Il est commun de vivre d’appartenances multiples
Charlotte Kuffer, ancienne présidente de l’Eglise protestante de Genève, a souhaité réagir à notre chronique de la semaine passée.
Photo: CC(by-nc-sa) Daniela Hartmann
La double nationalité est sujette à de multiples enjeux (je l’éprouve personnellement), dont ceux qu’aborde Suzette Sandoz. Le prisme d’en retenir la possible instrumentalisation à des fins personnelles me paraît un peu étroit. J’aimerais ici pousser un peu la réflexion, tant il est commun à tous les citoyens de vivre d’appartenances multiples qui nous constituent qu’on le veuille ou non.
Au nom de la «pureté» de l’origine, faudrait-il aussi, par exemple, que nous nous unissions à un conjoint du même canton (j’ai moi-même dû changer d’origine en 1979, un comble pour la vaudoise que je fus!), voir du même lopin de terre tant on est toujours l’étranger de quelqu’un!
Dès lors, à des niveaux différents, nous sommes tous appelés à l’intelligence que requiert la nécessité récurrente de se positionner dans des conflits de loyauté, personnels, culturels, spirituels, etc. Cela fait la richesse de l’existence et nous distingue des animaux qui règlent la gestion des territoires, le droit d’y habiter et de s’y reproduire par de violentes confrontations physiques.

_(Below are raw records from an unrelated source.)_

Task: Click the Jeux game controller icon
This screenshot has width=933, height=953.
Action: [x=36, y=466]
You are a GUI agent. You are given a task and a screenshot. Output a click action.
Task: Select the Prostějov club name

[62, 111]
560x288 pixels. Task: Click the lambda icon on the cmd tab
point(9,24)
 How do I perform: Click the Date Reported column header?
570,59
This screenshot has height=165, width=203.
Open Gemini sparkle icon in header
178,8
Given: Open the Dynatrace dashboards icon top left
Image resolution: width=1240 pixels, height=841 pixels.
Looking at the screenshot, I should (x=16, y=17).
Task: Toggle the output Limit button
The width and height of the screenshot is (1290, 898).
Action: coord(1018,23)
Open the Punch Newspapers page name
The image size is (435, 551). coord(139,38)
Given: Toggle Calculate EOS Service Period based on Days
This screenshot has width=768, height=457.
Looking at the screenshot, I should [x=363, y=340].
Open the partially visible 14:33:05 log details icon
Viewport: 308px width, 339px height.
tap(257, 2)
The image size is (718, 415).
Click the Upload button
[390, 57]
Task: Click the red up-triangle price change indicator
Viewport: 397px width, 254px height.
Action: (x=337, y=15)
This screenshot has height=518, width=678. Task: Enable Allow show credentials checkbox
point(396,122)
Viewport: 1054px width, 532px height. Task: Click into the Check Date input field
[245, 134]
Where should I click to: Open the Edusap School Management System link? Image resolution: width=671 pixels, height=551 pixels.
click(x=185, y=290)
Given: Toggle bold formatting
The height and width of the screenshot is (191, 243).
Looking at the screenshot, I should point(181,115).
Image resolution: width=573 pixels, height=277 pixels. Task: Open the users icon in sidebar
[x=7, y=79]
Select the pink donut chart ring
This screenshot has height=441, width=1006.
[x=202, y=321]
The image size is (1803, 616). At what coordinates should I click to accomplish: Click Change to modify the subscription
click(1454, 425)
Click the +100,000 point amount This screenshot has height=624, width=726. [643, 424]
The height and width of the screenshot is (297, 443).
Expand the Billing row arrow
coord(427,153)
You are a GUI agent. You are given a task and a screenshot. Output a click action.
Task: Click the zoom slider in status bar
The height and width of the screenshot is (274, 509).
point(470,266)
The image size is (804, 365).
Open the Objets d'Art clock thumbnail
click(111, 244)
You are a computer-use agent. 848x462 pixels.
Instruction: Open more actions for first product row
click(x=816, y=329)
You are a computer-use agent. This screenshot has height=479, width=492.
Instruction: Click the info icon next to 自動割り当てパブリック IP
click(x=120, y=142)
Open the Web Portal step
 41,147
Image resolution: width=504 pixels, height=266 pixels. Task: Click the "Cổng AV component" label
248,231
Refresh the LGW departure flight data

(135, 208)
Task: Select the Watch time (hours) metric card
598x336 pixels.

L’humain, nomade par nécessité depuis la nuit des temps, a la capacité de s’adapter et les règles politiques, économiques et sociales, élaborées démocratiquement, sont là pour aménager le vivre ensemble dans une diversité certes plus ample qu’autrefois à l’heure de la mondialisation que permet la mobilité mécanisée.
L’assimilation (j’ai été formée à l’école piagétienne) n’est pas une conformité à un environnement nouveau, imposée par ceux qui sont «dans la place», mais la recherche personnelle active, tournée vers la vie, de s’y faire une place, d’y contribuer au bien-être de tous pour y vivre en paix. Le concept d’assimilation gagne à être articulé avec celui d’accommodation, soit le mécanisme qui permet d’apprendre puis de faire siens les paramètres du «nouveau logiciel» qui se construit pour le «migrant» appelé à se sédentariser. L’éducation, au sens le plus large du terme, y concourt.
Avec le temps, prendre la nationalité du pays où l’on habite, bénéficier des droits civiques, voire s’engager au niveau politique comme associatif, conforte la cohérence interne. Celle-ci est le fruit de choix et d’arbitrages par l’individu initialement déplacé et lui permet de «rendre» à la communauté ce qu’il a reçu lorsqu’accueilli, il avait besoin de protection.
Favoriser les échanges entre les différentes cultures qui constituent notre corps social, composite de fait, y compris au niveau spirituel, offrir une éducation civique attractive sont des attitudes de reconnaissance active, potentiels antidotes aux frustrations, sources de tant de violences, de délinquance, etc.
Les autorités nationales, cantonales, communales, peuvent, et c’est leur rôle, infléchir le risque d’instrumentalisation que décrit Suzette Sandoz, au profit d’une intégration réciproque de leurs administrés, faite de partage de dons dans leur diversité apprivoisée. Elles favoriseront ainsi la créativité dont notre pays a besoin dans l’impitoyable concurrence économique et les déchirements identitaires, bruts de toute domestication, dont la planète souffre chroniquement.